ARTICLE V. GUARANTEE
SECTION 501. GUARANTEE.
The Guarantor irrevocably and unconditionally agrees to pay in full
to the Holders the Guarantee Payments (without duplication of amounts
theretofore paid by or on behalf of the Trust), as and when due, regardless of
any defense, right of set-off or counterclaim which the Trust may have or
assert, except the defense of payment. The Guarantor's obligation to make a
Guarantee Payment may be satisfied by direct payment of the required amounts by
the Guarantor to the Holders or by causing the Trust to pay such amounts to the
Holders.

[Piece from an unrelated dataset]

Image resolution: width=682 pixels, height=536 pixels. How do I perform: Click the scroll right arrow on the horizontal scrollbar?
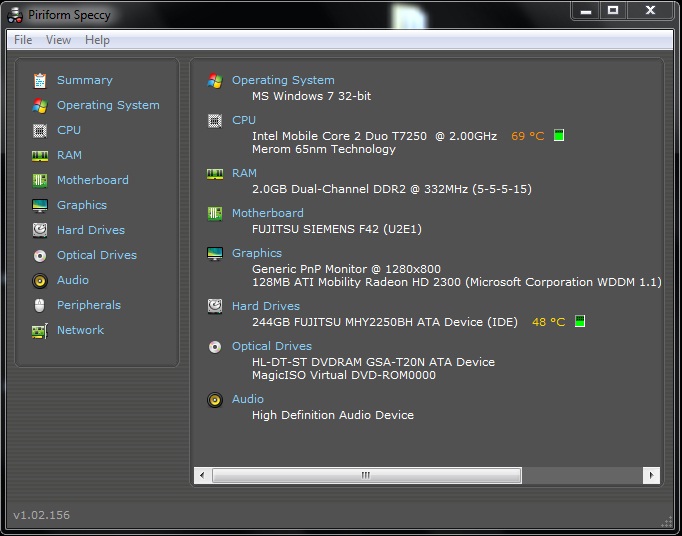651,475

The Guarantor shall give prompt written notice to the Guarantee Trustee
in the event it makes any direct payment hereunder.
SECTION 502. WAIVER OF NOTICE AND DEMAND.
The Guarantor hereby waives notice of acceptance of the Guarantee
Agreement and of any liability to which it applies or may apply, presentment,
demand for payment, any right to require a proceeding first against the
Guarantee Trustee, the Trust or any other Person before proceeding against the
Guarantor, protest, notice of nonpayment, notice of dishonor, notice of
redemption and all other notices and demands.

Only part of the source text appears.